● Task prompt
What you return must be every line below that includes the word "with".

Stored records
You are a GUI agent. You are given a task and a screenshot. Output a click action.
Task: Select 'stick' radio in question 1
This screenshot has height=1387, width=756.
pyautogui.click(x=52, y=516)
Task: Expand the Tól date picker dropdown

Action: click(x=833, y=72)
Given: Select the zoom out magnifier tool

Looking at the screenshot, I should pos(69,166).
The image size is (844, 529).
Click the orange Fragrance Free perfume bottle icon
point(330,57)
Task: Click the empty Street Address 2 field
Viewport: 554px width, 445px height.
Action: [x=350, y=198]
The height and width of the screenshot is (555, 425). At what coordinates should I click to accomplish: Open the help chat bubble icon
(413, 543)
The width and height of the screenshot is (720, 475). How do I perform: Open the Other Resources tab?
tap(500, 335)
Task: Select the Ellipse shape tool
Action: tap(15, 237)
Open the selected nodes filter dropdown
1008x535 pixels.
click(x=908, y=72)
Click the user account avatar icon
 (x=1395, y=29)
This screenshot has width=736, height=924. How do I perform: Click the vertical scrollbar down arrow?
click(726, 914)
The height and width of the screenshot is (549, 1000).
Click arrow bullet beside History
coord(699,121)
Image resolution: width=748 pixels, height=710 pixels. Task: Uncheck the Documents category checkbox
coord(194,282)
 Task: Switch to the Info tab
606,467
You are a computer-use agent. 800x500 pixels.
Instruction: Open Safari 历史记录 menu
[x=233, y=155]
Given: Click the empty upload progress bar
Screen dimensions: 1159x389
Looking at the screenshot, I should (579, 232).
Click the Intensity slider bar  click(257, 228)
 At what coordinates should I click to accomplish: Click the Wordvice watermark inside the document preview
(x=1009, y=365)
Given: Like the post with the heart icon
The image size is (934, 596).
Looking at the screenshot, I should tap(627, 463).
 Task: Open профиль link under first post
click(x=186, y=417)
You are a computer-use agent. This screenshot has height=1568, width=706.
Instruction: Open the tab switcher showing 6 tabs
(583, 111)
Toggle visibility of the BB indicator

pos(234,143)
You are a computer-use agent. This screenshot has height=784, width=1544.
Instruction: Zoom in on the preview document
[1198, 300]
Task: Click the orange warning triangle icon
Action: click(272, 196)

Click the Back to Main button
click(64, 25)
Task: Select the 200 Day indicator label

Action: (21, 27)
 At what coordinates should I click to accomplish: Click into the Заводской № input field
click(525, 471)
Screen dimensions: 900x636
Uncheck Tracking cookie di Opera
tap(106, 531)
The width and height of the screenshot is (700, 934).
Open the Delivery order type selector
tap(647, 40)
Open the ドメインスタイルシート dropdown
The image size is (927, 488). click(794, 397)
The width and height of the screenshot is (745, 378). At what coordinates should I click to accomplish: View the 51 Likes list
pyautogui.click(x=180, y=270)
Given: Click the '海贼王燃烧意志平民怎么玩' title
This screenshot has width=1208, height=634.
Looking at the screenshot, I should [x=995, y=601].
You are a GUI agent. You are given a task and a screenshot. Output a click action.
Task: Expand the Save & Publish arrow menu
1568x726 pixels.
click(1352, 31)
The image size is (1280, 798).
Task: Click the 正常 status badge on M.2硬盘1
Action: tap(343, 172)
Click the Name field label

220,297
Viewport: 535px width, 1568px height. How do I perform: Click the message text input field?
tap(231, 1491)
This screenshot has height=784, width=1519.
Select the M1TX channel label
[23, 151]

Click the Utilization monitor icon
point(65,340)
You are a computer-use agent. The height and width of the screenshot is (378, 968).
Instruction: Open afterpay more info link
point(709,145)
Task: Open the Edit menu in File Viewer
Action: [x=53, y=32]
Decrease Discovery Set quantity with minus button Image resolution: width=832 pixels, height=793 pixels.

● Output below
Given: Like the post with the heart icon
Decrease Discovery Set quantity with minus button Image resolution: width=832 pixels, height=793 pixels.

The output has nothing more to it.